2011/01/01 by Maryse Charbonnier, Jean Vallade · 1 voice
Biochemistry, Genetics and Molecular Biology · Agricultural and Biological Sciences · #Plant Reproductive Biology #Plant Diversity and Evolution #Botanical Research and Applications
paper · doi:10.3406/jobot.2011.1117
openalex publication_date 2011/01/01 · openalex created_date 2025/10/10 · openalex updated_date 2026/06/11
L’étude du développement embryonnaire des Angiospermes montre l’existence de deux modalités principales de segmentation : l’une, irrégulière, conduit à la constitution d’embryons volumineux (« pachyembryons »), l’autre, régulière, conduit à la réalisation d’embryons de taille réduite (« leptembryons ») chez lesquels il est possible d’établir un lignage cellulaire et ainsi de repérer individuellement chaque cellule embryonnaire. Le mode leptembryé dérive vraisemblablement de formes pachyembryées primitives.

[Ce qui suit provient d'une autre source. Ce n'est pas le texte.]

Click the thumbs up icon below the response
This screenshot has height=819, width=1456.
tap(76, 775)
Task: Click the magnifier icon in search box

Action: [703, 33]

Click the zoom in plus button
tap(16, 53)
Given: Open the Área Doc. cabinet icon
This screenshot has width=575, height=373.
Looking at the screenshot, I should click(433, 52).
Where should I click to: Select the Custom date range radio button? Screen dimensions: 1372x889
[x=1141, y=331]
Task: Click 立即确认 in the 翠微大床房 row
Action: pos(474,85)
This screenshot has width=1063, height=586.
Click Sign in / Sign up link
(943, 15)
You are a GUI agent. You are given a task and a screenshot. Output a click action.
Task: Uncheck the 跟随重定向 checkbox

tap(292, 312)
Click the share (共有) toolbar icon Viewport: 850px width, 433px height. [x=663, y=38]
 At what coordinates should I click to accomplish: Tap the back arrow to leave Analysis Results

Le suivi de la proembryogenèse chez les espèces leptembryées permet de montrer l’existence de trois modalités principales de mise en place du pôle radiculaire primordial chez les Eudicots (Arabidopsis, Petunia, Sagina), toutes aboutissant à une disposition unique des cinq types cellulaires constitutifs du futur méristème racinaire. Ces cinq types cellulaires se retrouvent chez les espèces leptembryées de Monocots chez lesquelles ils présentent également une disposition unique mais différente de celle décrite chez les Eudicots. Deux « plans d’organisation » du pôle radiculaire primordial sont ainsi mis en évidence : l’un propre aux Eudicots correspond au futur modèle racinaire « climacorhize », l’autre, caractéristique des Monocots, correspond au futur modèle racinaire « liorhize » . Les variations de la segmentation proembryonnaire observées à l’intérieur de ces deux groupes restent subordonnées à l’existence de ces « plans d’organisation » qui imposent leurs contraintes ontophylogénétiques. L’hypothèse explicative proposée concernant ces variations secondaires privilégie le jeu de variations aléatoires dont certaines ont été sélectionnées et fixées au moment de la diversification des taxons sans qu’on puisse établir de relation entre ces « choix » évolutifs et la phylogenèse.